A bridge course for people who already know PyTorch. Every lesson maps a concept you learned in the PyTorch course to its Keras equivalent — tensors, Sequential/Functional models, the compile/fit loop, tf.data, callbacks, GradientTape, and saving/serving — so you get productive in TensorFlow fast, without relearning the fundamentals.
Before you start
This course assumes the Deep Learning with PyTorch course — it teaches only what’s different in Keras, not deep learning from scratch. You need Python 3.10+ and tensorflow (which bundles Keras). A CPU install works for everything here.
Setup & Tensors
You already know deep learning from PyTorch — this course maps it to Keras. Start with the two frameworks side by side, install TensorFlow, and meet tf.Tensor.
Building Models
nn.Module has two Keras counterparts: the Sequential API for simple stacks and the Functional API for anything with branches. Map your PyTorch model-building instincts across.
compile() & fit()
This is the biggest difference from PyTorch. Instead of writing the training loop by hand, you configure it with compile() and run it with fit() — convenience for control.
Data Pipelines with tf.data
tf.data.Dataset is Keras’s answer to Dataset + DataLoader — batching, shuffling, and prefetching, but as a chained, lazy pipeline.

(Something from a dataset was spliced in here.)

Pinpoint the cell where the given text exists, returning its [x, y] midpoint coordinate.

Feed it straight into fit().
Callbacks & Custom Training
The techniques you coded by hand in PyTorch — early stopping, checkpoints, LR schedules — are built-in Keras callbacks. And when fit() isn’t enough, GradientTape gives you the manual loop back.
Saving & Serving
Ship the trained model. Save in the Keras or SavedModel format, reload for inference, and export to TensorFlow Serving or TFLite — the TF equivalents of TorchScript/ONNX.